Chiesa di San Nicolò ai Celestini
La chiesa originaria e il monastero dei padri celestini furono edificati nel 1310 nell'antico borgo di Plorzano che divenne poi borgo Santa Caterina. La chiesa fu edificata per volontà del cardinale Guglielmo Longhi, fondatore anche del monastero che affidò alla congregazione dei celestini, egli era stato cappellano papale di Pietro da Morrone, poi papa Celestino, e priore della Cappella Reale di San Nicola da Bari, che lo nominò cardinale nel 1294 e che fu il fondatore della congregazione dei celestini. Il Longhi aveva ceduto molte delle sue proprietà al nipote Giacomo fu Giovanni de' Longhi facendo cambio però con i terreni posti in località Plorzano per poter fondare il monastero. L'atto fu redatto il 10 novembre 1309 dal segretario e notaio del cardinale Bartolomeo de 'Osa.
La chiesa fu consacrata il 10 settembre 1311 dal vescovo di Bergamo Cipriano degli Alessandri. L'edificio venne ampliato durante la prima metà del Trecento, ma, la sua posizione dislocata dal centro urbano lo vide oggetto di saccheggi e devastazioni. Nel 1339, durante gli scontri tra le fazioni che divisero la città orobica, fu invaso dai ghibellini contrari alla chiesa, e nel 1438 venne invaso dall'esercito visconteo.
Il convento fu abitato da Alberico da Rosciate dal 1358, al ritorno dal suo pellegrinaggio a Roma con la moglie e i tre figli dove pare che avesse incontrato anche Petrarca. È a lui che si devono i lavori di rifacimento e decorazione della chiesa.
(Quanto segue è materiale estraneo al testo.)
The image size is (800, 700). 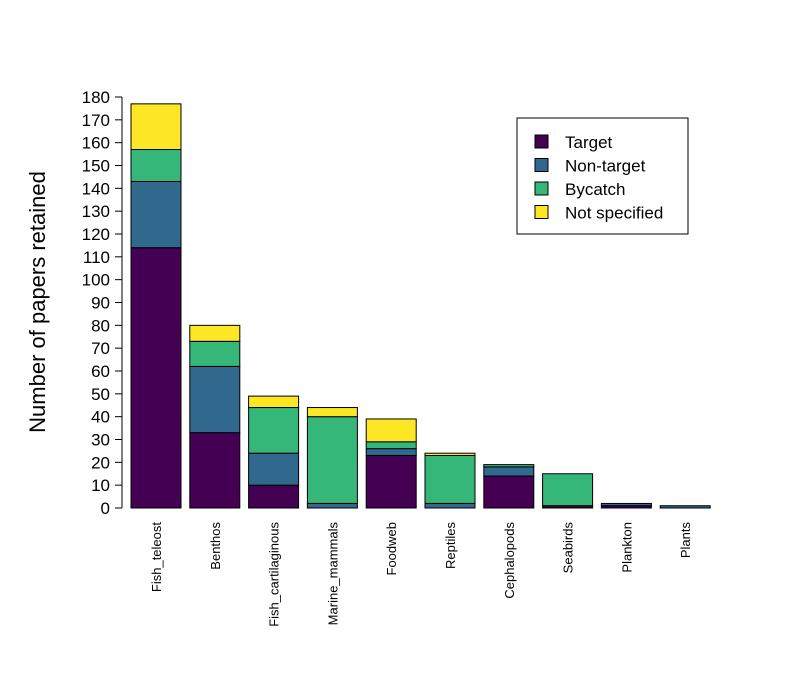 I want to click on y-tick-label: 80, so click(x=100, y=326).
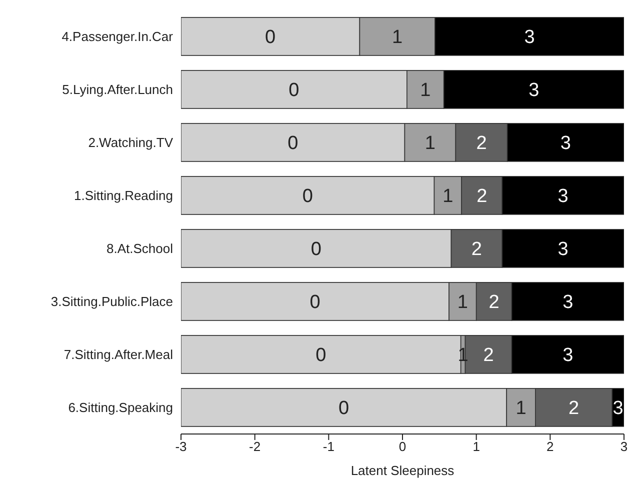  I want to click on y-tick-label: 7.Sitting.After.Meal, so click(119, 354).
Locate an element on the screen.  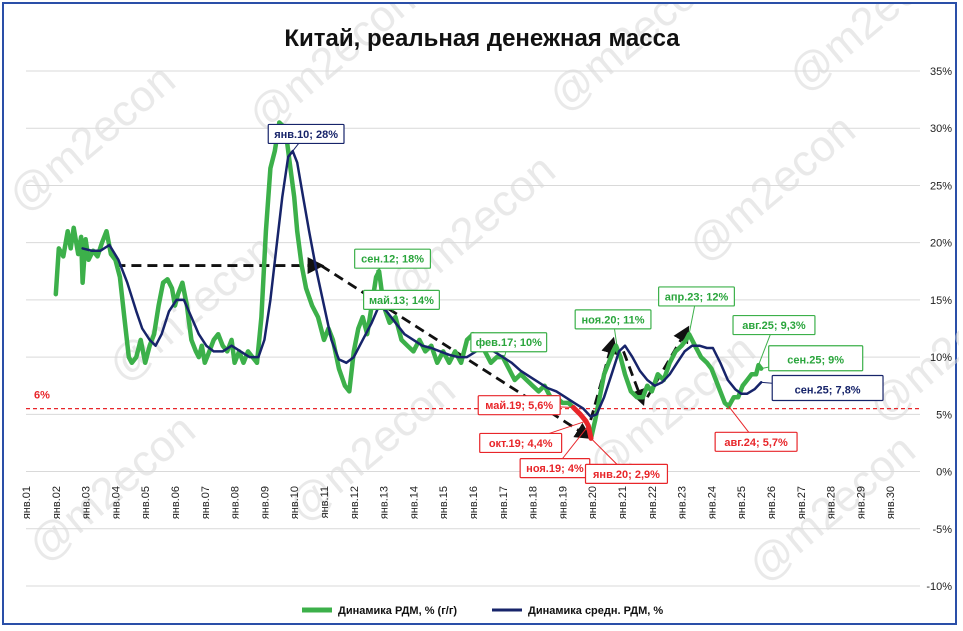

Egli aveva anche commissionato la realizzazione del chiostro grande completo di una cappella che doveva diventare il suo luogo di sepoltura. Alberigo si fece inumare nella chiesa, sepolture ricordata con la lapide dove sono è inciso: HIS JACET IN ARCA, LEGUM QUI FUIT ARCA. L'epigrafe fu poi collocata nella chiesa mariana accanto al cenoafio del Longhi.
Il Longhi aveva fondato anche la chiesa di Santo Spirito con l'annesso convento e ospedale, e quando la congregazione dei celestini facente parte dell'ordine benedettino venne ceduta nel 1475 per volontà dell'amministrazione cittadina, furono vane le richieste di poter ottenere la gestione della struttura da parte dei celestini di Plorzano, che ebbero come loro sostenitore il condottiero Bartolomeo Colleoni imparentato con l'allora priore, ma che per ordine di Roma, passò ai Canonici regolari lateranensi dell'Ordine di Sant'Agostino.
Gli edifici avevano linee architettoniche e arredi molto sobri come era indicato dall'ordine dei padri Benedettini, ma nel Seicento furono modificati con l'aggiunta di stucchi e arredi barocchi, per volontà di Celestino Regazzoni che modificò anche la soffittatura, rimuovendo le antiche capriate con l'aggiunta di un soffitto piano, e con l'affrescatura a opera di Simone Cesareo. Il convento era completo di due chiostri uno di piccole dimensioni di origini medioevali e uno detto chiostro grande con pilastri in pietra e capitelli trecenteschi provenienti da un luogo differente. Venne aggiunta la grande scalinata a due rampe in pietra.
Nel 1704 la chiesa venne ulteriormente ornata di dipinti e stucchi da Antonio Camuzio, nel medesimo periodo fu aggiunto il porticato esterno sul lato sud della chiesa.[6] Nel 1789 la congregazione fu soppressa da parte della Repubblica di Venezia, e i locali divennero anche sede del seminario fino al 1870 quando furono nuovamente occupati dai padri cappuccini che dovettero però, dopo un ventennio, lasciare nuovamente la chiesa. Nel 1890 i locali furono acquistati dall'amministrazione comunale, che vi fece la sede dell'ospedale dei contagiosi. Nel 1938 i locali furono acquistati da Lodovico Goisis che li adibì a orfanotrofio femminile, intitolato alla moglie: Istituto Giuseppina Goisis Buonamici, con la rimozione di parti del monastero e la creazione di un nuovo corpo di fabbrica. Furono poi restaurate parti degli stucchi e della chiesa su direzione dell'ingegnere Luigi Angelini. Nel Novecento furono eseguiti lavori di manutenzione e restauro con la riapertura della chiesa al culto nel 1939, mentre il convento è gestito dall'istituto delle Suore Sacramentine.